Reseña | Cine | Nuremberg: El juicio del siglo


 Por Nahuel Tesouro


Sinopsis: En los años inmediatamente posteriores a la Segunda Guerra Mundial, mientras el mundo intenta asimilar los horrores revelados del Holocausto, el psiquiatra del ejército estadounidense teniente coronel Douglas Kelley (Rami Malek) recibe una misión extraordinaria: evaluar el estado mental de Hermann Göring (Russell Crowe), el notorio ex mariscal del Reich y segundo al mando de Hitler, junto con otros altos funcionarios nazis.


FICHA TÉCNICA
  • Género: Thriller
  • Director: James Vanderbilt
  • Cast: Rami Malek, Russell Crowe
  • Título Internacional: Nuremberg
  • Duración: 2h 28min


Nuremberg: El Juicio del Siglo es una de las películas más hollywoodenses que vi en los últimos años. El director James Vanderbilt ya trató un tema verídico a través de este formato y estructura súper comercial en Truth, pero acá lleva eso todavía más al extremo. Tratándose de un tema tan serio como los históricos juicios de Nuremberg a los altos mandos Nazis, uno no puede evitar pensar que otro enfoque hubiera sido mucho mejor.

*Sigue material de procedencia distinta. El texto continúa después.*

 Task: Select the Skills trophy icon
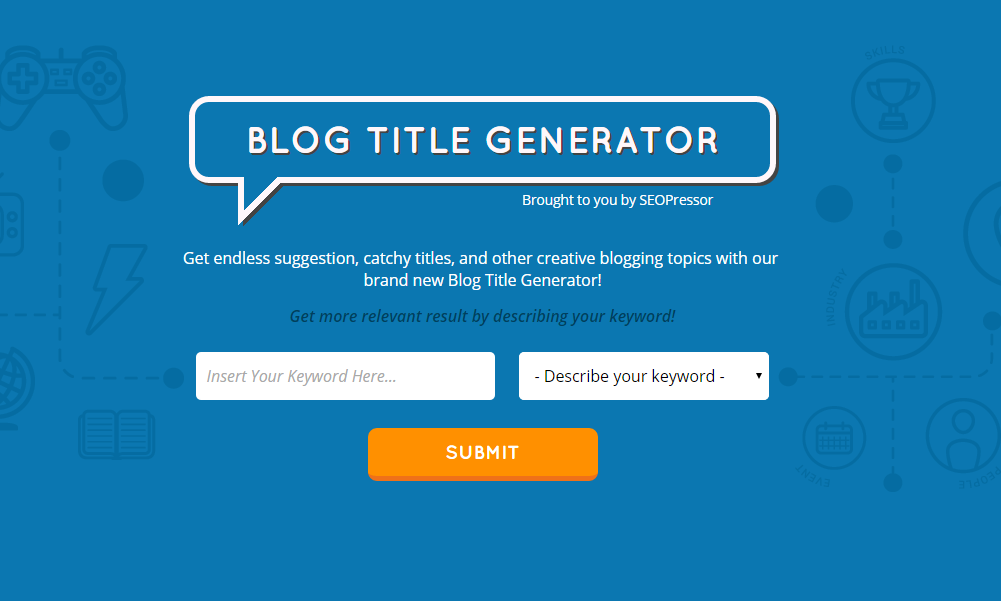[893, 101]
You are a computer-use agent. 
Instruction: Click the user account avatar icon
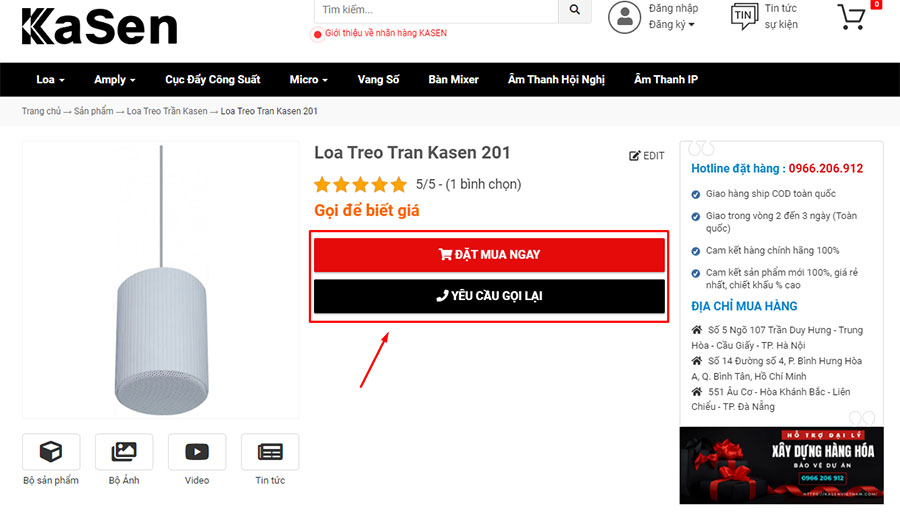tap(624, 17)
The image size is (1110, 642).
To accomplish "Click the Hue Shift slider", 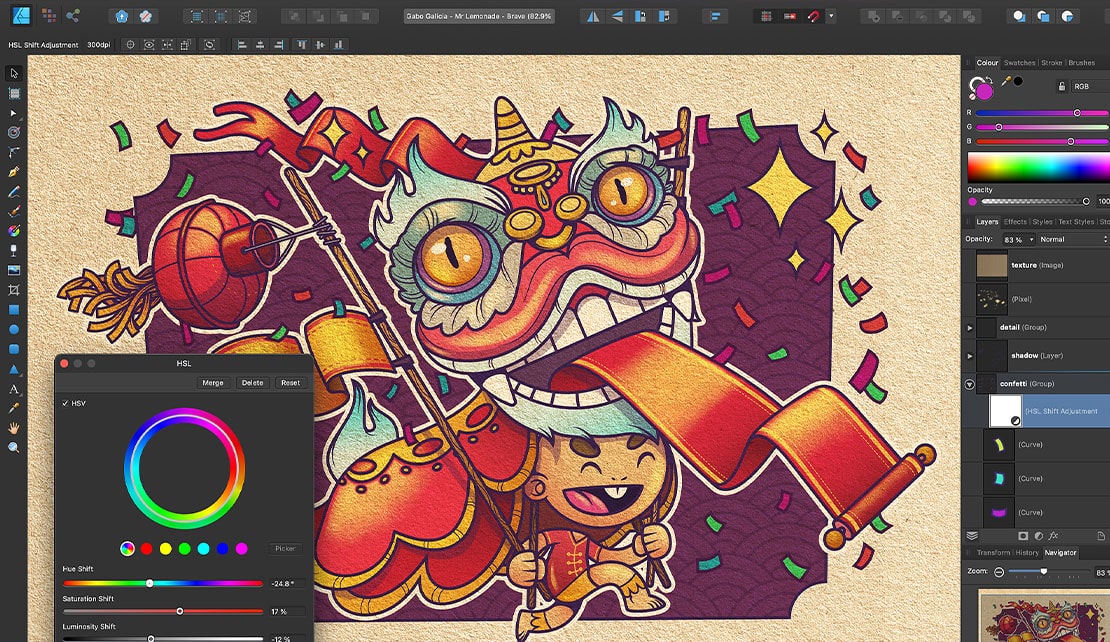I will click(150, 583).
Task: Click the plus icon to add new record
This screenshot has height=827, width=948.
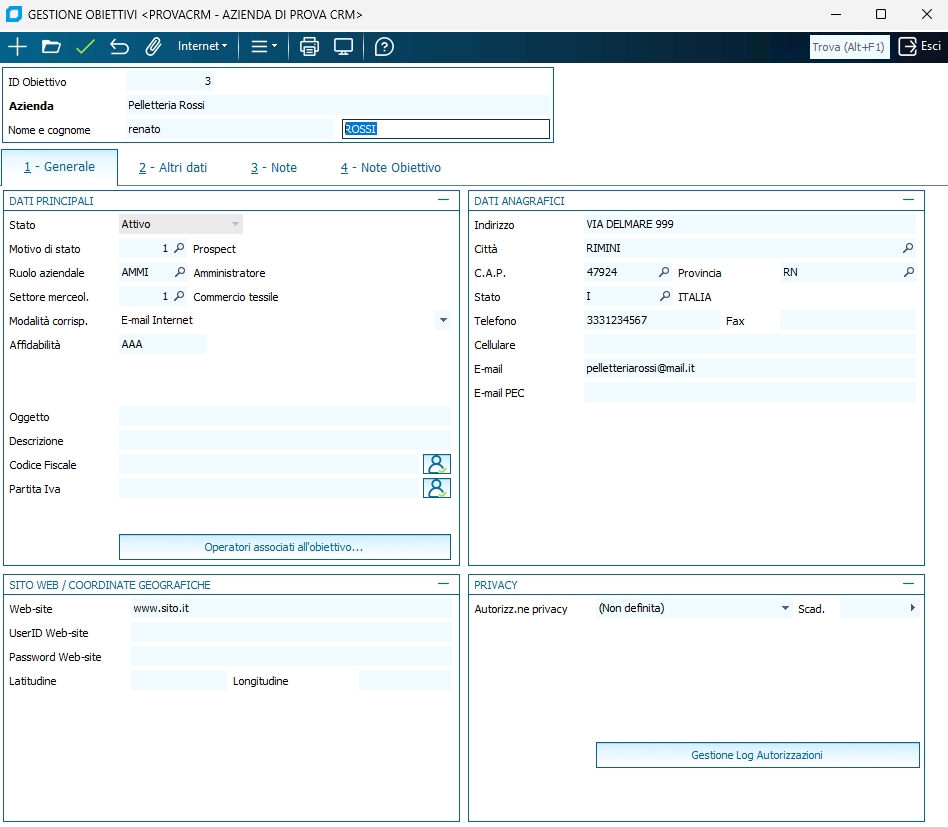Action: (x=17, y=47)
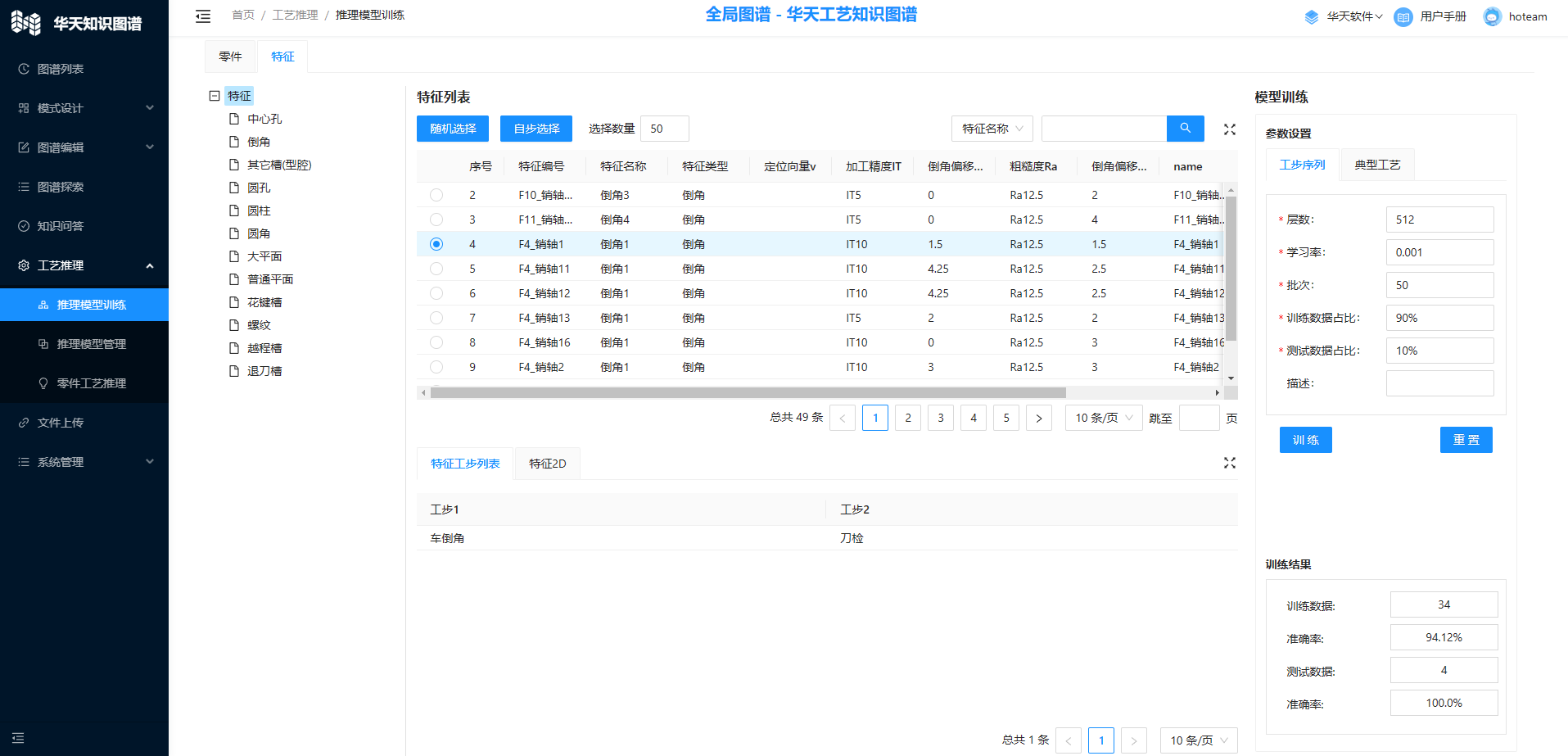
Task: Click the 华天软件 layers icon
Action: pyautogui.click(x=1311, y=16)
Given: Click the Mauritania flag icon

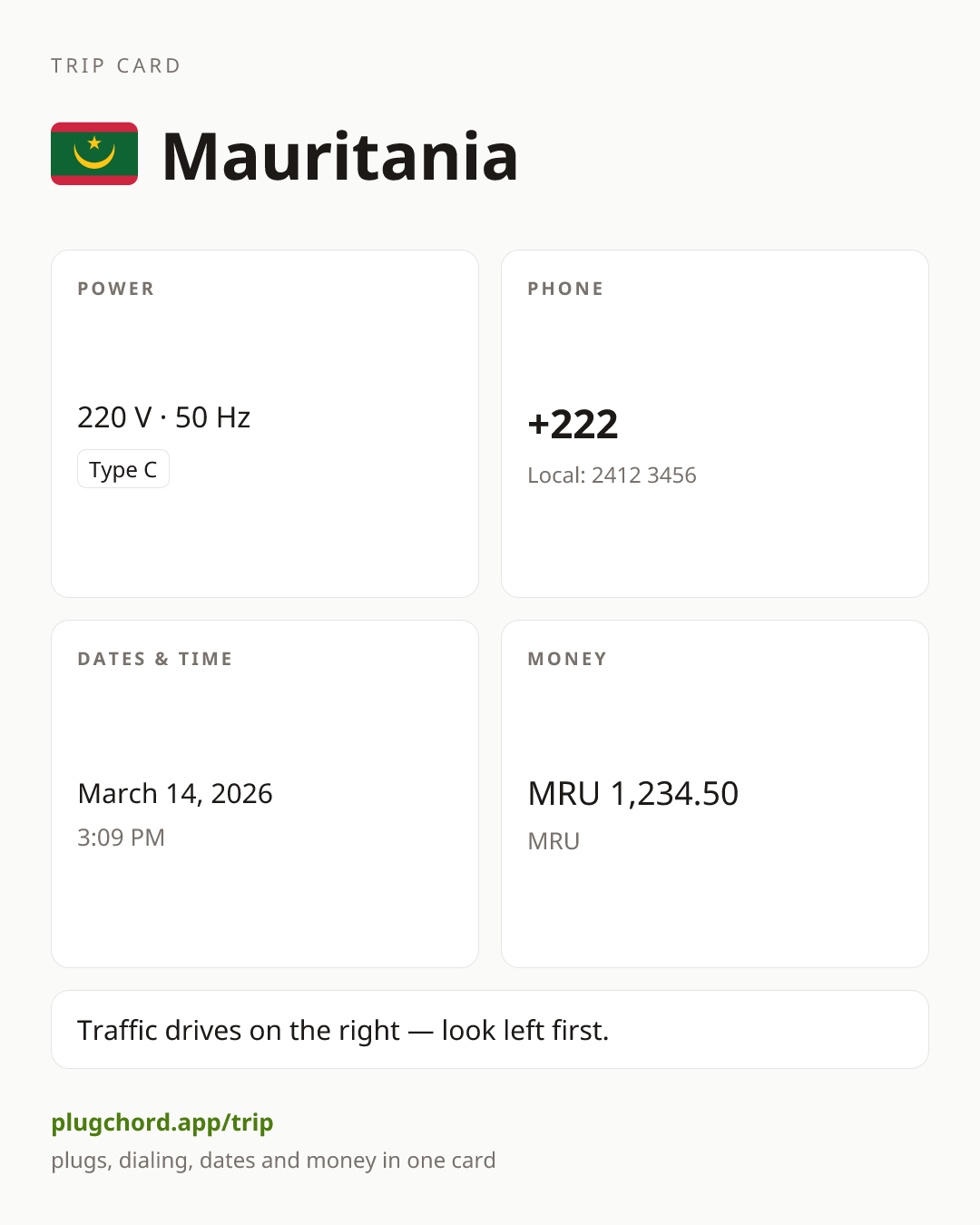Looking at the screenshot, I should pyautogui.click(x=94, y=153).
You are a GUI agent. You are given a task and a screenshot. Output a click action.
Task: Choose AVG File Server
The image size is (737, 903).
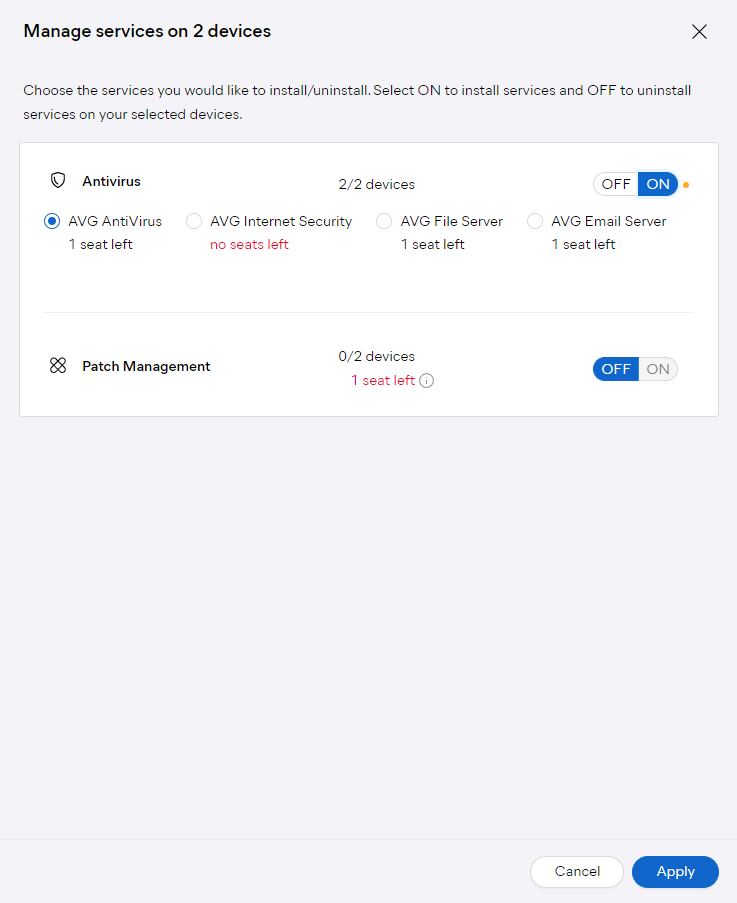coord(383,221)

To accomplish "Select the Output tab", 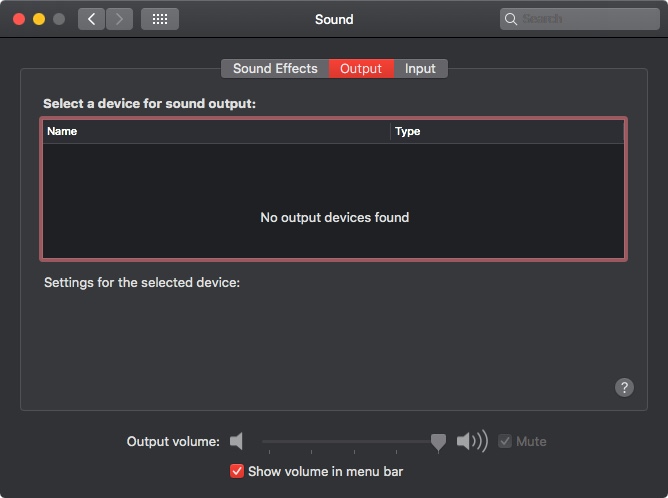I will (361, 69).
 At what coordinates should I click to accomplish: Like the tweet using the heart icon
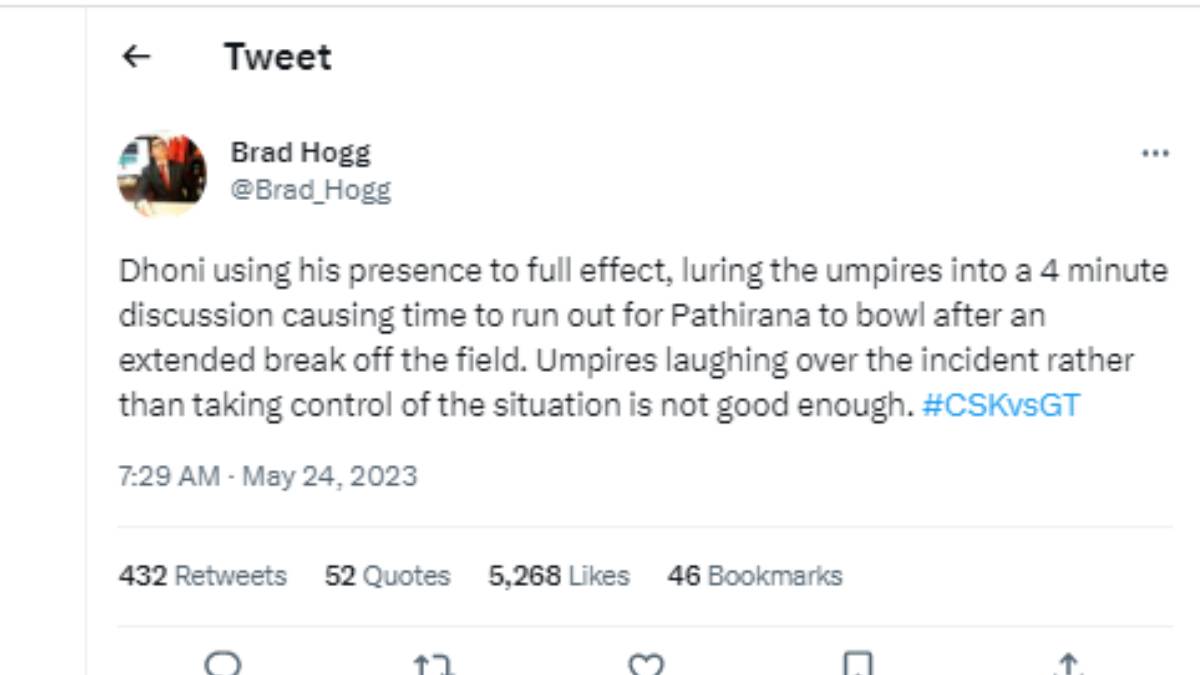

Más allá de las manipulaciones históricas que se realizaron para narrar la película a través de un tamiz típicamente comercial, todos los elementos cinematográficos están puestos acá a merced de eso: el montaje, la dirección, el guion, la música. Abundan los momentos emotivos con una música melancólica que inunda toda la sala; lo mismo en las escenas inmediatamente previas al juicio que hacen pensar que los Avengers van a ser los jueces por la similitud de la banda sonora. Del lado del guion, también predominan los diálogos sobreexplicativos: ninguna obviedad es pasada por alto, todo es repetido hasta el hartazgo e incluso se señala qué está pasando, con momentos del juez interrogando a un acusado y gente del público diciendo “lo tiene acorralado” o “se equivocó ahí”. Incluso desde el lado de la estructura vemos una relación entre el psicólogo interpretado por Rami Malek y el principal acusado, Hermann Göring (Russell Crowe), la cual abusa de la incredulidad e ingenuidad del espectador, llegando a un límite con la subtrama del psicólogo pareciendo un amigo cercano de toda la vida de la esposa e hija de Goring.




Con todo esto negativo propio del tratamiento hollywoodense de hechos históricos, hay algunos elementos positivos que suelen tener estas producciones: las actuaciones. Russell Crowe hace un trabajo espectacular como Hermann Göring; en una mejor película para encapsular su interpretación, hubiera sido candidato al Óscar. Michael Shannon, quien interpreta al juez Jackson y es un grandísimo actor, también hace un muy buen trabajo.

Si bien cerca del final tiene una secuencia interesantísima con un ida y vuelta entre los fiscales y Goring en el estrado, la película no se salva de caer en todos los lugares comunes en los que puede caer.